> [Problem] Take down each entry exactly as written.
· · ·
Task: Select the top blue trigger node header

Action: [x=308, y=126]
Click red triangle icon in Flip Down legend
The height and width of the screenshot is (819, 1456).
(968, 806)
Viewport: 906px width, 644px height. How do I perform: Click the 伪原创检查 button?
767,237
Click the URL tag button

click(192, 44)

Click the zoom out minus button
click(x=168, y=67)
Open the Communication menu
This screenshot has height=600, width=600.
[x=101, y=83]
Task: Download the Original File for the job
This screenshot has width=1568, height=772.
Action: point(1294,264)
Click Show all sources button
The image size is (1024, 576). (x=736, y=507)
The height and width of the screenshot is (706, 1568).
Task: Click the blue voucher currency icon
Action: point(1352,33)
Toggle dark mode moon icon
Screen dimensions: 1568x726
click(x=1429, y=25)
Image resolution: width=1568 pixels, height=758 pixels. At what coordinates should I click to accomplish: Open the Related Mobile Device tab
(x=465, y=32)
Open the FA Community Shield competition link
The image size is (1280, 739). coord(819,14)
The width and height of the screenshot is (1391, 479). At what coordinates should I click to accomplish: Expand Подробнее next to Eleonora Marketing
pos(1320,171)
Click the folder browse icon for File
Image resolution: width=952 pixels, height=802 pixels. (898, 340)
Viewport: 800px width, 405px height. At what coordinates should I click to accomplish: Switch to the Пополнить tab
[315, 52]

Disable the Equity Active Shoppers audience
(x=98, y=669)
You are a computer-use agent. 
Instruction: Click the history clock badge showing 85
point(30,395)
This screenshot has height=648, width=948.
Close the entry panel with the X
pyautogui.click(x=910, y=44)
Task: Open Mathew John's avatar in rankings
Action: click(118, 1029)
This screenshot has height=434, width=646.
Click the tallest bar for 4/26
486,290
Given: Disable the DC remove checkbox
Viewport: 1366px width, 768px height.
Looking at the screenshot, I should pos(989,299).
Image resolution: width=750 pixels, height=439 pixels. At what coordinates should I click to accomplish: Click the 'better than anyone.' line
· · ·
> [Response below]
Task: Select the top blue trigger node header

Action: [x=308, y=126]
Click red triangle icon in Flip Down legend
The height and width of the screenshot is (819, 1456).
(968, 806)
Viewport: 906px width, 644px height. How do I perform: Click the 伪原创检查 button?
767,237
Click the URL tag button

click(192, 44)

Click the zoom out minus button
click(x=168, y=67)
Open the Communication menu
This screenshot has height=600, width=600.
[x=101, y=83]
Task: Download the Original File for the job
This screenshot has width=1568, height=772.
Action: point(1294,264)
Click Show all sources button
The image size is (1024, 576). (x=736, y=507)
The height and width of the screenshot is (706, 1568).
Task: Click the blue voucher currency icon
Action: point(1352,33)
Toggle dark mode moon icon
Screen dimensions: 1568x726
click(x=1429, y=25)
Image resolution: width=1568 pixels, height=758 pixels. At what coordinates should I click to accomplish: Open the Related Mobile Device tab
(x=465, y=32)
Open the FA Community Shield competition link
The image size is (1280, 739). coord(819,14)
The width and height of the screenshot is (1391, 479). At what coordinates should I click to accomplish: Expand Подробнее next to Eleonora Marketing
pos(1320,171)
Click the folder browse icon for File
Image resolution: width=952 pixels, height=802 pixels. (898, 340)
Viewport: 800px width, 405px height. At what coordinates should I click to accomplish: Switch to the Пополнить tab
[315, 52]

Disable the Equity Active Shoppers audience
(x=98, y=669)
You are a computer-use agent. 
Instruction: Click the history clock badge showing 85
point(30,395)
This screenshot has height=648, width=948.
Close the entry panel with the X
pyautogui.click(x=910, y=44)
Task: Open Mathew John's avatar in rankings
Action: click(118, 1029)
This screenshot has height=434, width=646.
Click the tallest bar for 4/26
486,290
Given: Disable the DC remove checkbox
Viewport: 1366px width, 768px height.
Looking at the screenshot, I should pos(989,299).
Image resolution: width=750 pixels, height=439 pixels. At what coordinates should I click to accomplish: Click the 'better than anyone.' line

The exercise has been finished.